We have Directv for the living room, but I felt there wasn't any sense paying to have it connected to a second set no more than I use it. A friend gave me a Roku he wasn't using, so we hooked that up to the bedroom set. When it couldn't be upgraded any more, I replaced it with the cheapest Roku made and used that, along with my Amazon Prime account, to watch various shows and also to listen to Pandora sometimes. I bought rabbit ears so I could get local TV without paying, but it only brought in about five channels, the two channels offered by our local fox affiliate and three Kansas City PBS offerings. On a good day I might get channel 9, but often as not it would come and go when I was trying to watch something.
Now, let me tell you the perils of living in the boonies, forty miles from the nearest city: First, streaming TV is unreliable. We get by pretty good in the living room, which is closer to our wi-fi; but too often, in the bedroom, it has to stop often and reload. Slow DSL is one of the perils of living in the country (thanks a lot, CenturyLink). Here's a screen shot I took to show how much our wi-fi signal varies.
Now I've known for some time that it is possible to get a great television signal here with an outside antenna, because we raised our children on antenna TV. I ordered one of the cheaper antennas on Amazon, which arrived yesterday. Cliff hunted around in his scrap piles for a pole that would get the thing high enough in the air to suit him, and he and the oldest grandson went to work.
oIn a matter of forty-five minutes, I had almost forty channels on the bedroom television.
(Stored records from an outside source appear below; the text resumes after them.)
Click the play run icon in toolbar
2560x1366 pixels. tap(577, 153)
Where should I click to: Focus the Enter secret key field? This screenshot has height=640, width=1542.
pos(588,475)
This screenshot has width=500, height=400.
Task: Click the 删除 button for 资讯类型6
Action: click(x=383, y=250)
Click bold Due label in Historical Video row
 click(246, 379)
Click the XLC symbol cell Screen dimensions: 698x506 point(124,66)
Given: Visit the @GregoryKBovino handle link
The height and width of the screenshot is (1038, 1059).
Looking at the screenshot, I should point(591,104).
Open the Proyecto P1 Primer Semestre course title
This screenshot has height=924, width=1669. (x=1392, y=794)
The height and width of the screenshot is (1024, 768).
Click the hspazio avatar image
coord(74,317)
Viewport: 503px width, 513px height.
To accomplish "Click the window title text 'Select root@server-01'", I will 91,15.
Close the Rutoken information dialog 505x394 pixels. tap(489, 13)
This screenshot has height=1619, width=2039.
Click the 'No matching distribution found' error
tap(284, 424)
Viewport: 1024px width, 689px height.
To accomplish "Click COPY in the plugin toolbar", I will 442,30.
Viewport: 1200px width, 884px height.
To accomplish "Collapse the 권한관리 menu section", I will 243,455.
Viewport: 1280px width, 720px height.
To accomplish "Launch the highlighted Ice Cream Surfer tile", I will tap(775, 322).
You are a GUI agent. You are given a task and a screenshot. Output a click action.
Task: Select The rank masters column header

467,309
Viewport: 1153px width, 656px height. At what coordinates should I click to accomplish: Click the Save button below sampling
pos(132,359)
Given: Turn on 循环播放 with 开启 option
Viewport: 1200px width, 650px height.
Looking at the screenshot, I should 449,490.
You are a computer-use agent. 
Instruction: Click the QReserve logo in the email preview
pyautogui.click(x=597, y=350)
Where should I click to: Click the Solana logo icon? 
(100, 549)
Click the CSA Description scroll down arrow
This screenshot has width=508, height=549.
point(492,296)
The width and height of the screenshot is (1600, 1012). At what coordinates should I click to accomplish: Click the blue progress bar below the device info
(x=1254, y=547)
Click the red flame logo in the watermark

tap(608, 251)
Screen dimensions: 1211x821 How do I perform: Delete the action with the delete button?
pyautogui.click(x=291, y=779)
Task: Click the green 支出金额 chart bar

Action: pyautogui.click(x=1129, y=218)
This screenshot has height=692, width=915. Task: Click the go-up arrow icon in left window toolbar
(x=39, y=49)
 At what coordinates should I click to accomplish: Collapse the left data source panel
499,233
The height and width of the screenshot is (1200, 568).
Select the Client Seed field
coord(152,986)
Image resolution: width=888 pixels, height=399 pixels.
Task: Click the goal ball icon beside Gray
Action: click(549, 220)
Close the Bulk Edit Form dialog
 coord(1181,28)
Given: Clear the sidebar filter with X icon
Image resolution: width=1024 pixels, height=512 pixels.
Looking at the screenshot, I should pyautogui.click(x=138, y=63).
OK, so a large percentage of the channels are either religious or else selling something, but still. I now have six PBS stations, three out of Warrensburg and three from Kansas City. In the evening, there's almost always something worth watching on one of those.
|Reminds me of the old days.|
But of course, there are commercials. The main reason we don't get rid of satellite is that we don't like to watch commercials.
What about a Tivo? The cheapest of those is $85, plus $15 monthly rental. But compared to Satellite, that's cheap. You can even pay five hundred bucks and get lifetime rental, no monthly fee (at my age, that might not save me any money). Then we could zap commercials in the manner in which we are accustomed.
Enough! All this is making me tired just thinking about it, and I'm sure my readers feel the same way. I'll share the other pictures I took yesterday.
Cliff mowed the yard yesterday. Spring is here.